Chapter Sixteen

Aria

I was out in the open but I wasn’t scared.

Not until Derek started taking off his boots.

“Are you…you’re going in?” I babbled.

The roar of the falls made it difficult to hear him reply, “Of course.”

I moved carefully to the edge. Reckless Creek was wide and shallow up here, unable to cut through the hard, dense rock. I vaguely remembered some lesson about local geology back in high school, about how the glaciers shaped the landscape here. They’d scraped up piles of dirt from one place and deposited it in another, willy-nilly rearranging the landscape like some sort of geological interior designer artfully scattering throw pillows across a couch.

The glacier had carved right down to the impenetrable limestone and shale, but there it had stopped. What a mighty glacier couldn’t carve up, a babbling creek didn’t have a prayer of budging.

So instead of carving deep, the creek spread out wide. Derek stood poised at the edge. “Are you coming?” he asked.

There had been a moment, back there in the forest, where he’d gotten so close I’d been sure he was about to kiss me. And now, the only thing I could think of was getting that close again.

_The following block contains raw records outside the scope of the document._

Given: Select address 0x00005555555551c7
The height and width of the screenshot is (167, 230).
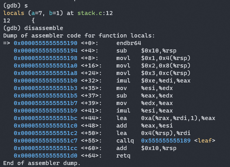Looking at the screenshot, I should [x=46, y=141].
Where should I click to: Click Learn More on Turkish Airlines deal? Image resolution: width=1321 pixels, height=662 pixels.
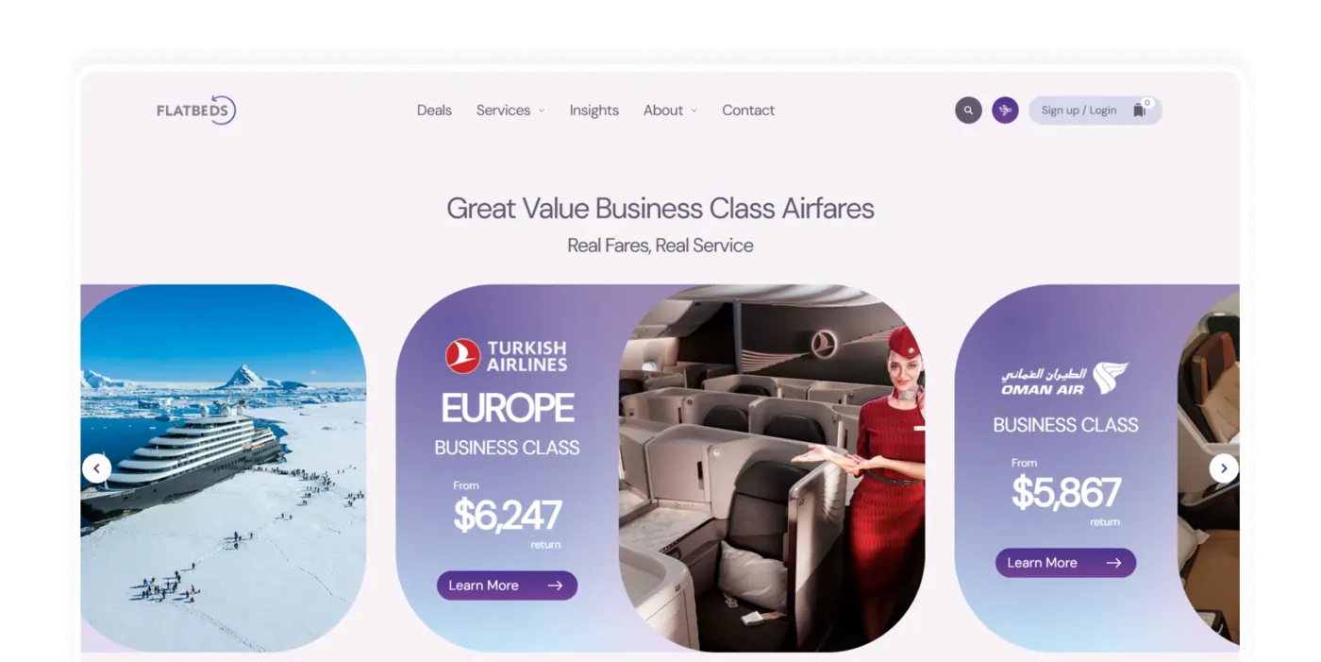507,586
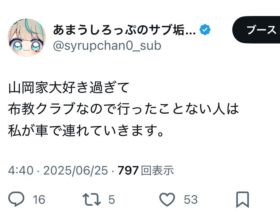Screen dimensions: 280x218
Task: Like the post with heart icon
Action: pos(167,199)
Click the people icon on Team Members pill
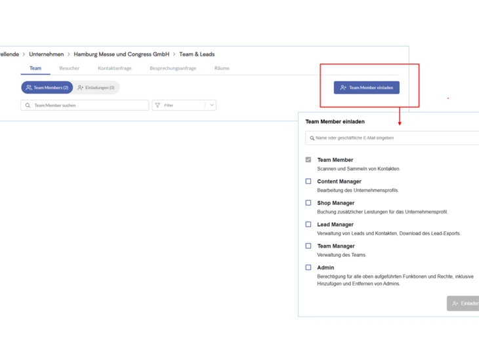 coord(29,88)
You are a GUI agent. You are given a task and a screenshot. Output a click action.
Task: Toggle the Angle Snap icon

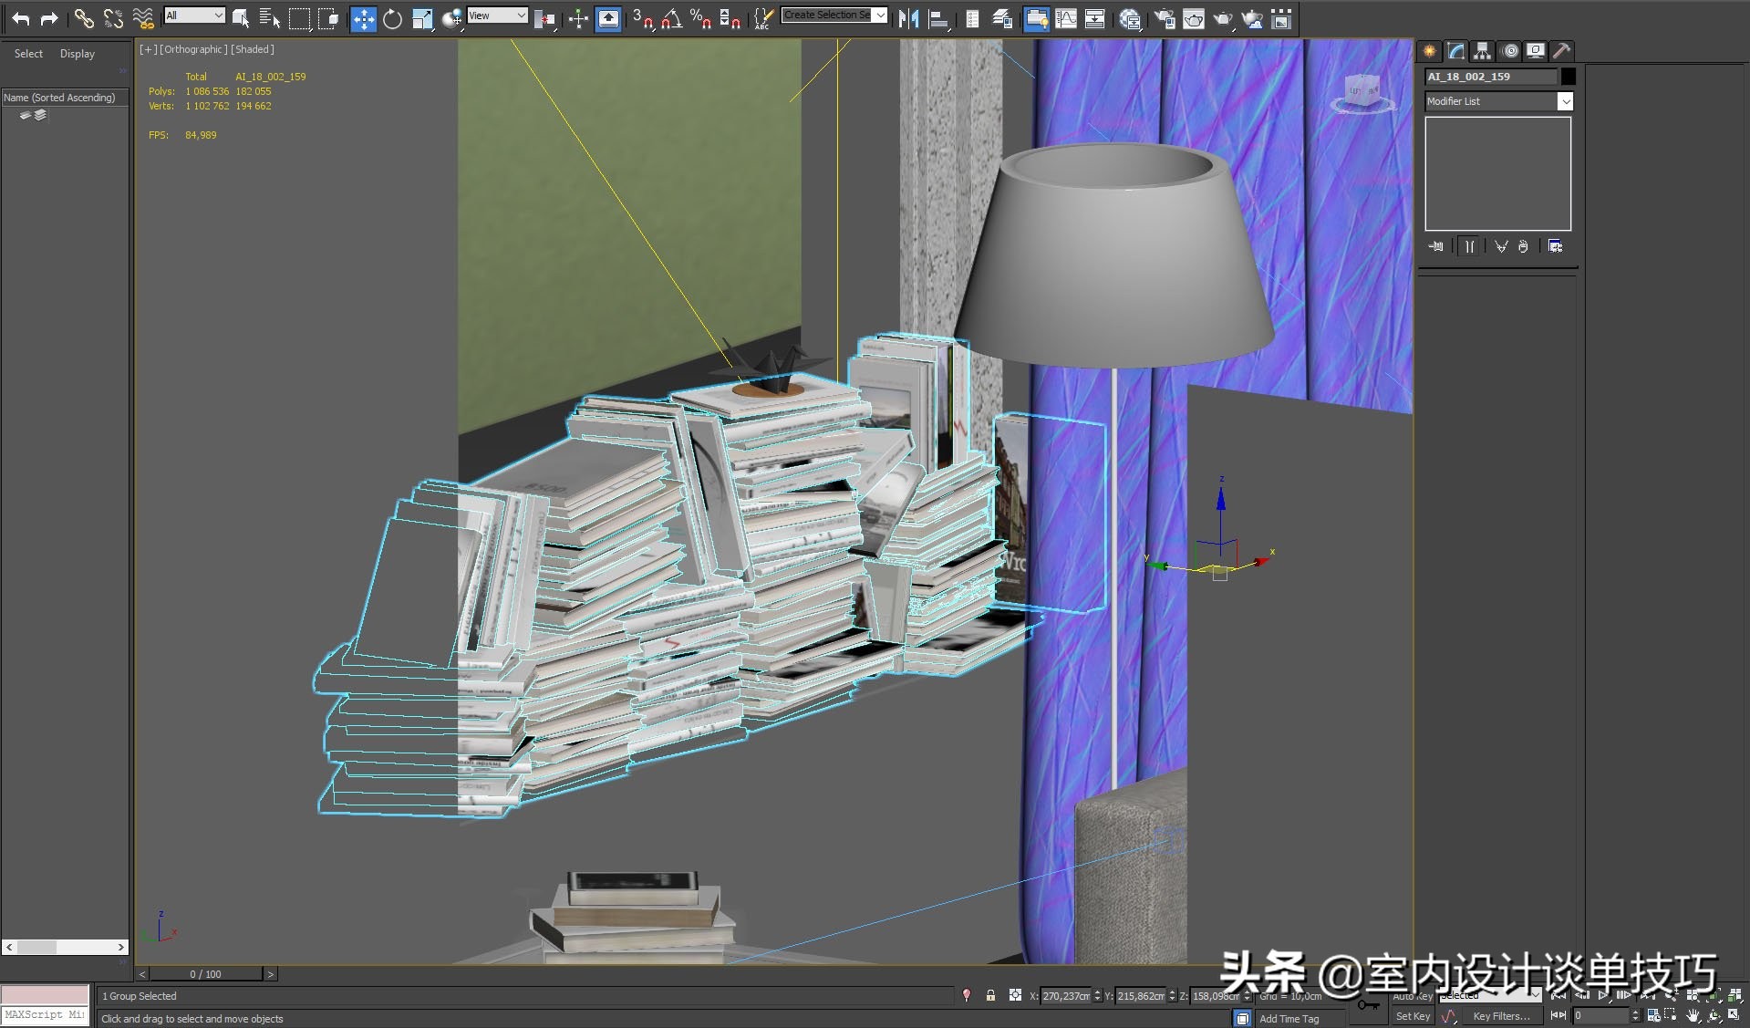coord(671,19)
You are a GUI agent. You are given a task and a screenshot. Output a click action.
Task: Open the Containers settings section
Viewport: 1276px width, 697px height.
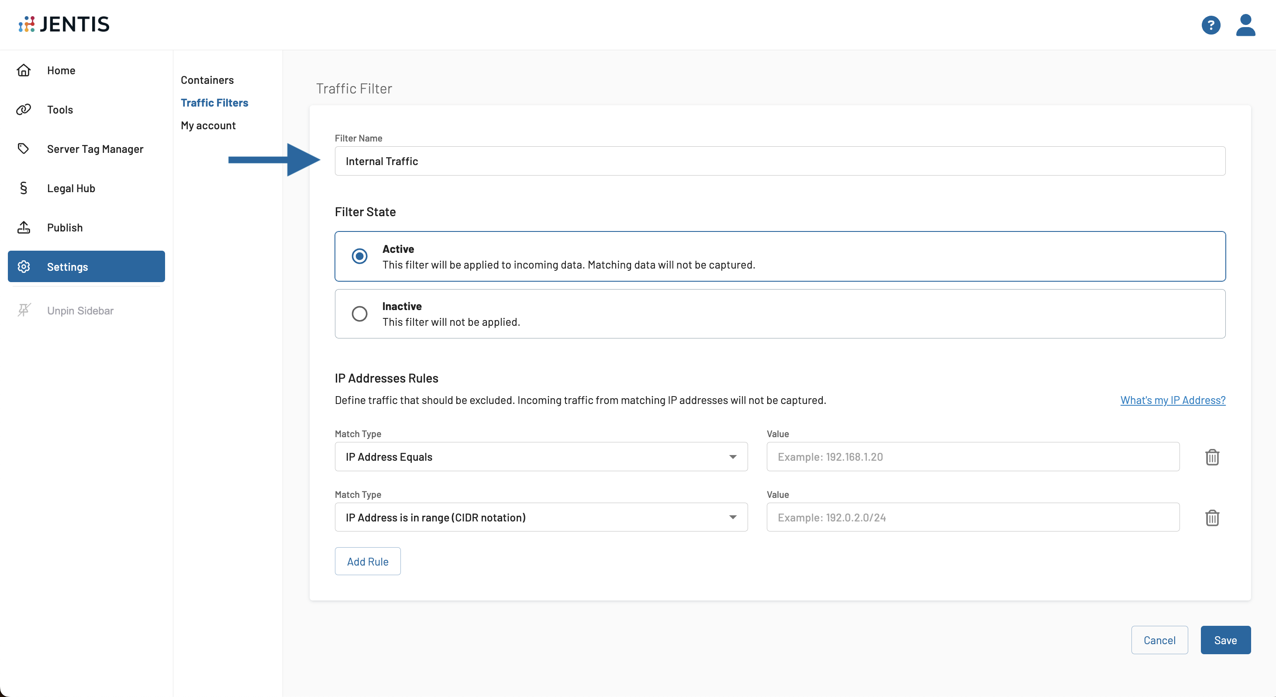(x=207, y=80)
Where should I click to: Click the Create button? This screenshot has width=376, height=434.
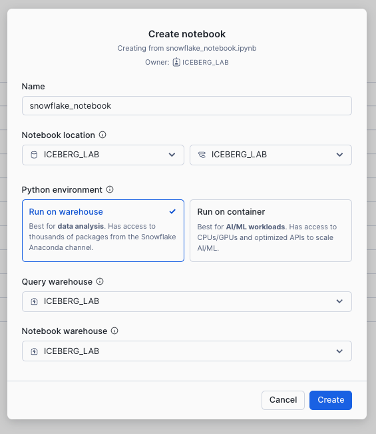(x=331, y=400)
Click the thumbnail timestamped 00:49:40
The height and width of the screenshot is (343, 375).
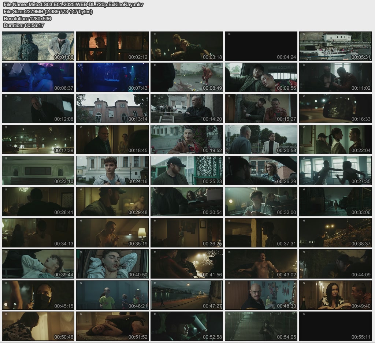pyautogui.click(x=335, y=295)
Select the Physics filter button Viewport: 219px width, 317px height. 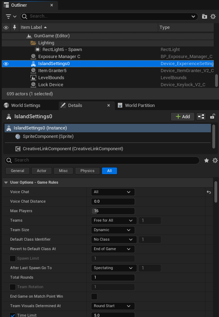(88, 171)
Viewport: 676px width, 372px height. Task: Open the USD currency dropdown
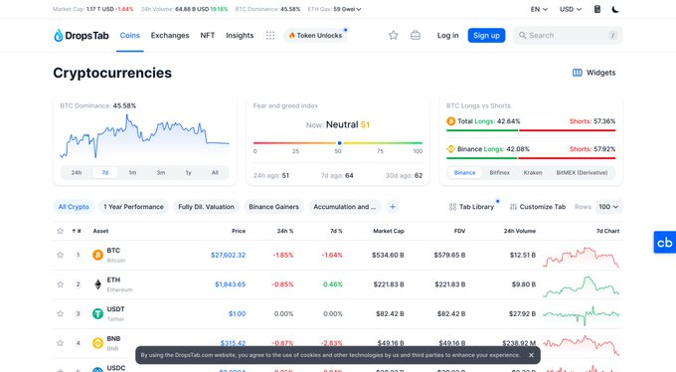click(571, 9)
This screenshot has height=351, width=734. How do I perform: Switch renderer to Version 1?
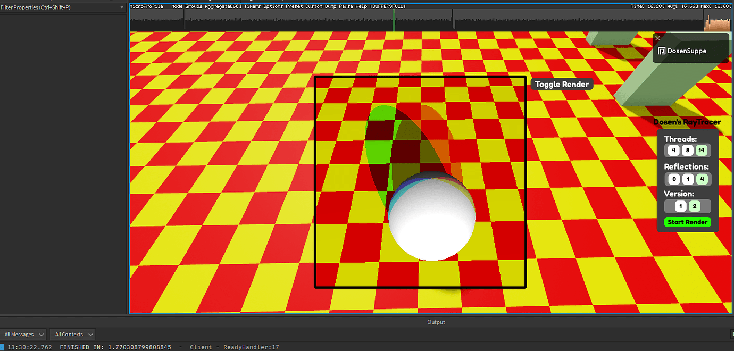(680, 206)
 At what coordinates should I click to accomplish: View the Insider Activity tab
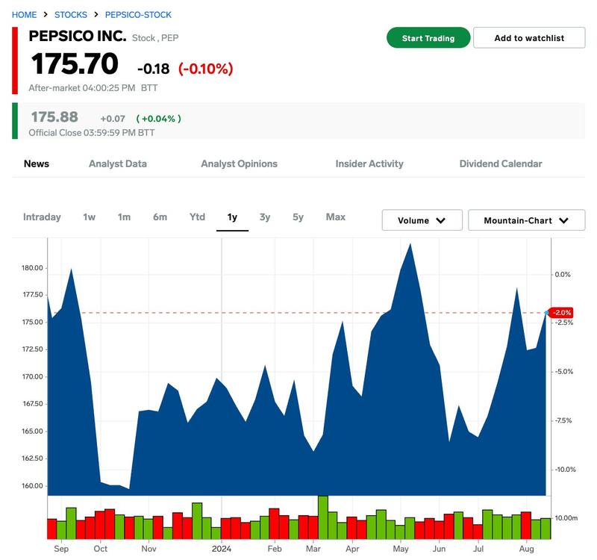369,164
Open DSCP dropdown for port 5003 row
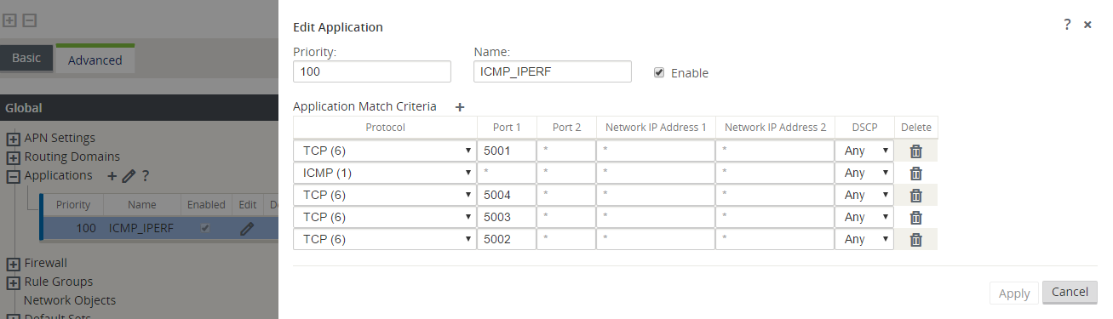 click(x=864, y=217)
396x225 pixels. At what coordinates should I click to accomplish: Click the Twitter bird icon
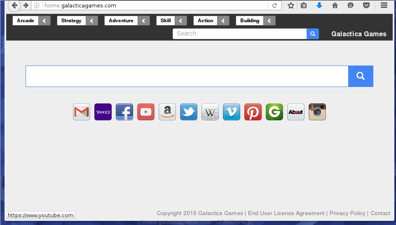[189, 112]
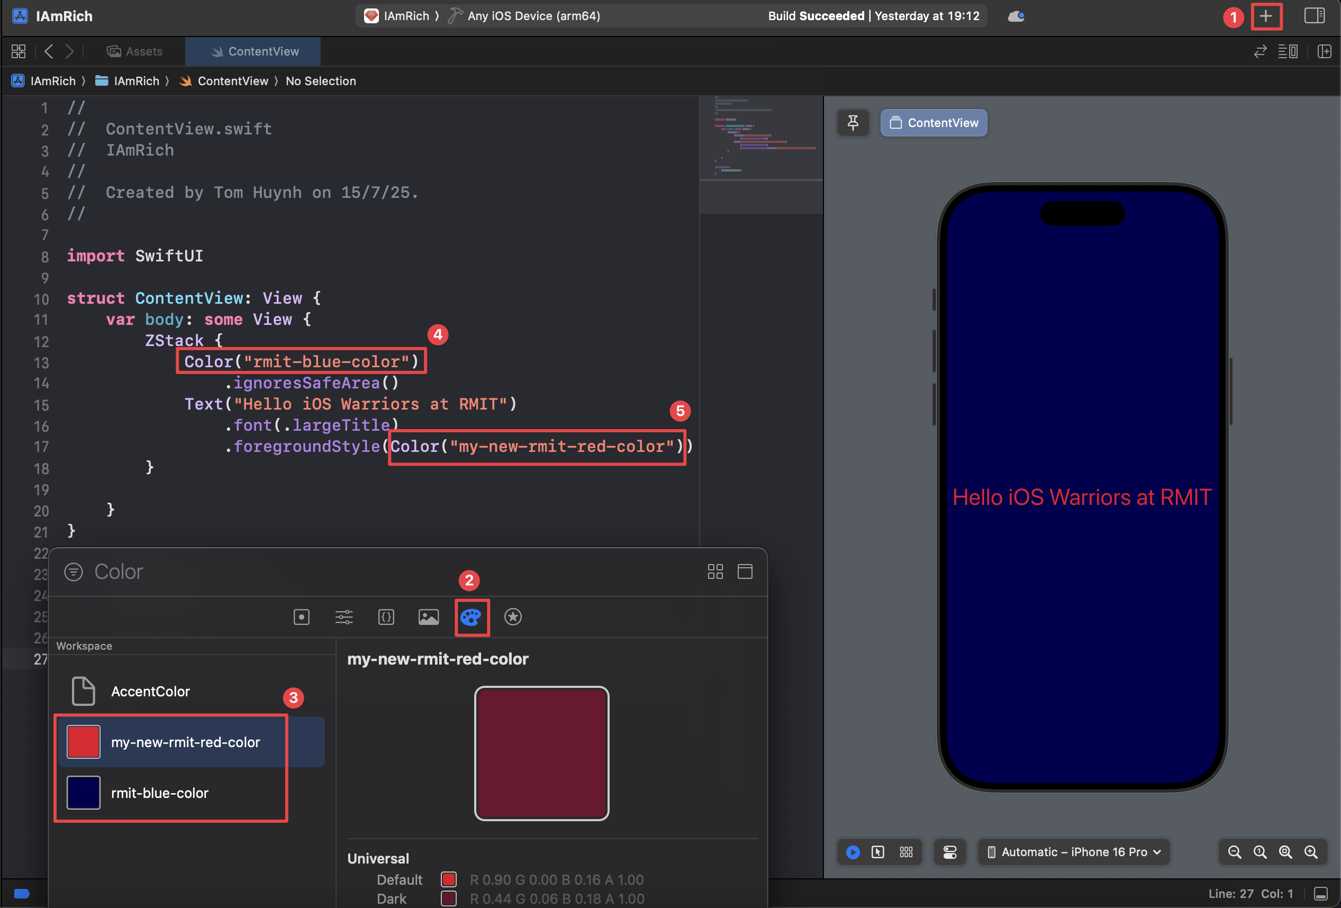The image size is (1341, 908).
Task: Click the attributes sliders filter icon
Action: [344, 617]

He’d asked me to trust him. And I did. And more than that, I wanted him to erase Killian’s touch from my body with his. I wanted to tear out the part of me that quivered in fear when he got too close and toss it over the falls. I wanted to be fierce again.

The girl in the mirror.

The autumn air nipped around my ankles the second I peeled off my boots. “It’s going to be freezing,” I lamented.

Derek was already at the edge of the creek. “Water’s probably warmer than the air,” he said.

I wrinkled my nose at him. “Liar. You think I don’t remember how cold the creek is? It’s the lake that stays warm into autumn. Running water versus still water.”

“Can’t fool you.”

I lifted my chin at him. “No. You can’t.”

That first dip of my toe into the freezing water was so cold that it burned. “Jesus!” I gritted my teeth. “Did this just melt yesterday?”

“It’s not so bad once you get in.”

“Yeah. That’s because you go numb.”

“Probably. Come on, don’t be a pussy.”

“You know I’m not a pussy.”

“You’re not being very convincing right now.”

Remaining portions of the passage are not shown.